Jane’s reign spanned nine days in July 1553. When Mary acceded, a trial was quickly held for Jane’s father-in-law, the mastermind behind the attempted coup. John Dudley, Duke of Northumberland, was tried and convicted in Westminster Hall on August 18, 1553, then executed four days later on Tower Hill.
Once this retribution had occurred, the other players were largely pardoned – including Henry Grey, Jane’s father. Not all of them could be – the direct actors, like Jane Grey and her husband Guildford Dudley, continued in the Tower until after Mary’s coronation. These pawns were finally brought to trial, along with Archbishop Thomas Cranmer and two other Dudley boys (Ambrose and Henry – but not Robert). Instead of Westminster, which was only for “noblemen,” they were tried at Guildhall.
As we know from Machyns Diary, “The lady Jane was in a blacke gowne, tourned downe; the cappe lined with fese velvet, and edget about with the same, in a French hoode, all black, with a black habilment, a black velvet boke hanging before hir, and another boke in hir open hand.”

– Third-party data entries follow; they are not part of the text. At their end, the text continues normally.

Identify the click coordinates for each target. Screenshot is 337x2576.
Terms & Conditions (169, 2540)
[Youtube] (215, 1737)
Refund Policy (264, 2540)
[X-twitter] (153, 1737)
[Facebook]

We get more from The Tower From Within, by Major-General Sir George Younghusband: “[T]he indictment ran ‘for assumption of the Royal authority by Lady Jane, for levying war against the Queen and conspiring to set up another in her room.’ The prisoners all pleaded guilty, and were duly sentenced; that passed on Lady Jane Grey was that ‘she should be burned alive on Tower Hill or beheaded as the Queen pleases.’ After sentence the prisoners returned on foot to the Tower, through the crowded streets of the city, guarded as before. An unnecessary humiliation, especially for a lady of rank, and cousin of the Queen. Lady Jane’s imprisonment at the Tower was not, however, made more irksome than necessary, for she was given ‘the libertie of the Tower, so that she might walk in the Quene’s garden and on the hill’.”
Except for making Jane walk on foot back to the Tower, Mary really showed remarkable courtesy to her young cousin. Between the intentional delay and the relative freedom, it really seemed that Mary would eventually rescind the sentence against them…and then Henry Grey did something really stupid: he joined the rebellion headed by Sir Thomas Wyatt (the younger) to protest Mary’s proposed marriage to Philip of Spain. Interestingly, the rebels were said to want to replace Mary with Elizabeth, not Jane Grey – but Henry Grey’s active participation suggested that Jane was the danger. She and Guilford were executed on February 12, 1554; Henry Grey followed them eleven days later.
Before Jane’s execution, Mary tried (unsuccessfully) to convert her. Hence the photo I chose to accompany this post: her victory over Stephen Gardiner. It’s getting a bit ahead of the story as it existed on the anniversary of this day, but I couldn’t resist.